• ABOUT THIS TASK: Please return the lines below verbatim, beginning at the one that has "709x436 pixels. How" and stopping after the one that has "Click the Subscribe", and add no other lines.

(Stored data entries)
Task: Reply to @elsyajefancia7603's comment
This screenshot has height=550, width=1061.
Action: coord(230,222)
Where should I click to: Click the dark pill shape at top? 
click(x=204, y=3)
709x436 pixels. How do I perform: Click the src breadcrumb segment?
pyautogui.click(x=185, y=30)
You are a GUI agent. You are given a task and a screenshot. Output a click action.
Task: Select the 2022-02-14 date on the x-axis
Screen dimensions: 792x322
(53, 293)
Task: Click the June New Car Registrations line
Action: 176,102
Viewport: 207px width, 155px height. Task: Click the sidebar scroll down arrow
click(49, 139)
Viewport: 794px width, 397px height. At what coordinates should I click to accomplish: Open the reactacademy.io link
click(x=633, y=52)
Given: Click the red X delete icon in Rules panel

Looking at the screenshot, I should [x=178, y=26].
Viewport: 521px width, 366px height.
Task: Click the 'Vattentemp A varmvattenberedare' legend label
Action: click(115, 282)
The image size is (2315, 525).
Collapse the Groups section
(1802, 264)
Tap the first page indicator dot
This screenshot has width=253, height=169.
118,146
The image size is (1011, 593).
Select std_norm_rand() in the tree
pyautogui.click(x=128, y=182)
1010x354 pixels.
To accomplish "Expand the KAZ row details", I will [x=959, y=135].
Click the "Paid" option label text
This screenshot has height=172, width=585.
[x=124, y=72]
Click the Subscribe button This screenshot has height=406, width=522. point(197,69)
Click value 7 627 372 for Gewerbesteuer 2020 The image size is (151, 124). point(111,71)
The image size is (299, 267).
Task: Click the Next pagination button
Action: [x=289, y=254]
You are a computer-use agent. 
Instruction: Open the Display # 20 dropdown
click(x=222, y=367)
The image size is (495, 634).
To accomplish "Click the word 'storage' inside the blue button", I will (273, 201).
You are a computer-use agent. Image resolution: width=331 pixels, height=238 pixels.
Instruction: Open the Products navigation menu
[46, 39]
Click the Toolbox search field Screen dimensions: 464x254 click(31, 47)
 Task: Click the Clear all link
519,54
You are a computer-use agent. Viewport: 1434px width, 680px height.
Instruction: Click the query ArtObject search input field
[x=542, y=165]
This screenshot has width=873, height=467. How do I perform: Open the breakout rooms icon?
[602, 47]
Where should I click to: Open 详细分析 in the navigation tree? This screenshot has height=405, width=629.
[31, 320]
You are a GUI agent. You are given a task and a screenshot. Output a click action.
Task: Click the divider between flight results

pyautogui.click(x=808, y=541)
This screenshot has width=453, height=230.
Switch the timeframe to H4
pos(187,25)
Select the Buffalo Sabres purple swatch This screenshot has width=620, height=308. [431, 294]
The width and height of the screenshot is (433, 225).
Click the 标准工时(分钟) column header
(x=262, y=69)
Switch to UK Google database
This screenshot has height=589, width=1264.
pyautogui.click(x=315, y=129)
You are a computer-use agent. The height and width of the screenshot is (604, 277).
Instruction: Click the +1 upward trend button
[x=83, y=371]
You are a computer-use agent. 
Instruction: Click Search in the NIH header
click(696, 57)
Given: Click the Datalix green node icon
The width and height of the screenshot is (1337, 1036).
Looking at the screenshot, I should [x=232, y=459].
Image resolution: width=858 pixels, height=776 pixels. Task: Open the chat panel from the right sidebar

• TASK SOLUTION:
709x436 pixels. How do I perform: Click the src breadcrumb segment?
pyautogui.click(x=185, y=30)
You are a GUI agent. You are given a task and a screenshot. Output a click action.
Task: Select the 2022-02-14 date on the x-axis
Screen dimensions: 792x322
(53, 293)
Task: Click the June New Car Registrations line
Action: 176,102
Viewport: 207px width, 155px height. Task: Click the sidebar scroll down arrow
click(49, 139)
Viewport: 794px width, 397px height. At what coordinates should I click to accomplish: Open the reactacademy.io link
click(x=633, y=52)
Given: Click the red X delete icon in Rules panel

Looking at the screenshot, I should [x=178, y=26].
Viewport: 521px width, 366px height.
Task: Click the 'Vattentemp A varmvattenberedare' legend label
Action: click(115, 282)
The image size is (2315, 525).
Collapse the Groups section
(1802, 264)
Tap the first page indicator dot
This screenshot has width=253, height=169.
118,146
The image size is (1011, 593).
Select std_norm_rand() in the tree
pyautogui.click(x=128, y=182)
1010x354 pixels.
To accomplish "Expand the KAZ row details", I will [x=959, y=135].
Click the "Paid" option label text
This screenshot has height=172, width=585.
[x=124, y=72]
Click the Subscribe button This screenshot has height=406, width=522. point(197,69)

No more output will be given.